English buccaneer and explorer. After enriching himself as a pirate against Spanish interests in the Caribbean between 1567 and 1572, as well as in the slave trade, he was sponsored by Elizabeth I for an expedition to the Pacific, sailing round the world from 1577 to 1580 in the Golden Hind, robbing Spanish ships as he went. This was the second circumnavigation of the globe (the first was by the Portuguese explorer Ferdinand Magellan). Drake also helped to defeat the Spanish Armada in 1588 as a vice admiral in the Revenge.

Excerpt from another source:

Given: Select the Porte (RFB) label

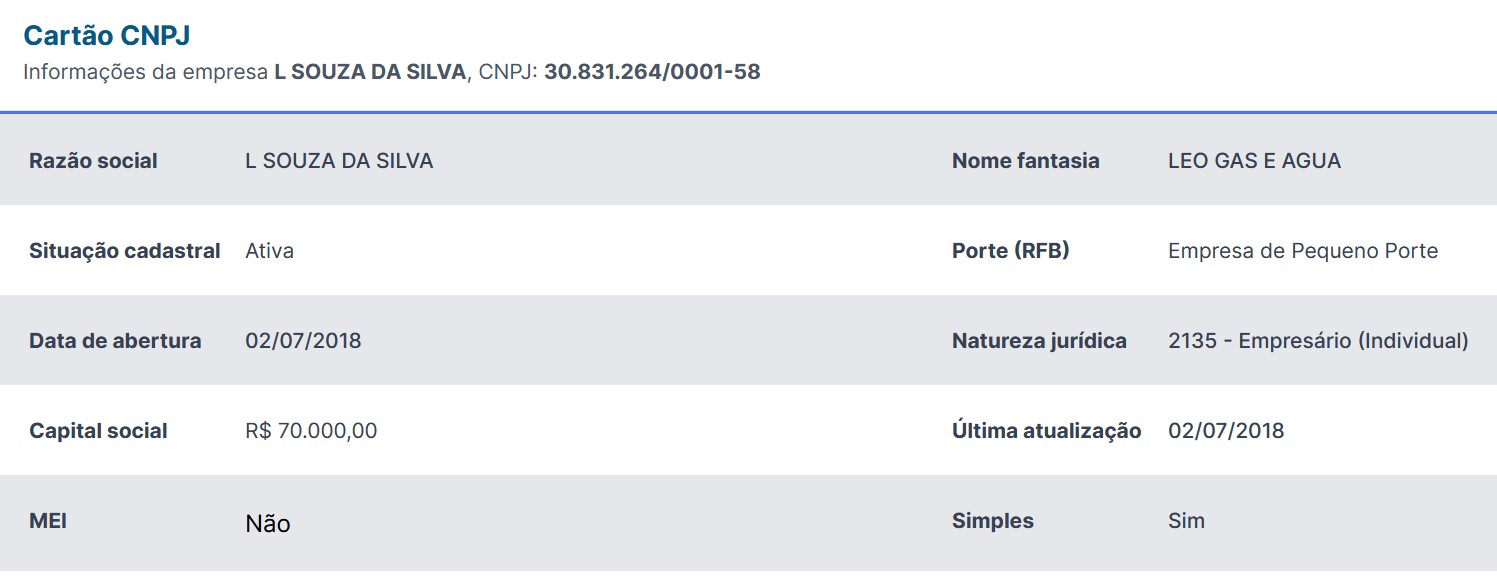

Drake suggested to Queen Elizabeth I an expedition to the Pacific, and it was granted; in December 1577 he sailed in the Pelican with four other ships and 166 men toward South America. In August 1578 the fleet passed through the Straits of Magellan and was then blown south to Cape Horn. The ships became separated and returned to England, all but the Pelican, now renamed the Golden Hind. Drake sailed north along the coast of Chile and Peru, robbing Spanish ships as far north as California, and then, in July 1579, traveled southwest across the Pacific. He rounded the South African Cape in June 1580, and reached England in September 1580, thus completing the second voyage around the world. When the Spanish ambassador demanded Drake's punishment, the Queen knighted him on the deck of the Golden Hind in London. In a raid on Cádiz in 1587 he burned 10,000 tons of shipping and delayed the Spanish Armada for a year. Drake sailed on his last expedition to the West Indies in 1595, and in January 1596 died on his ship.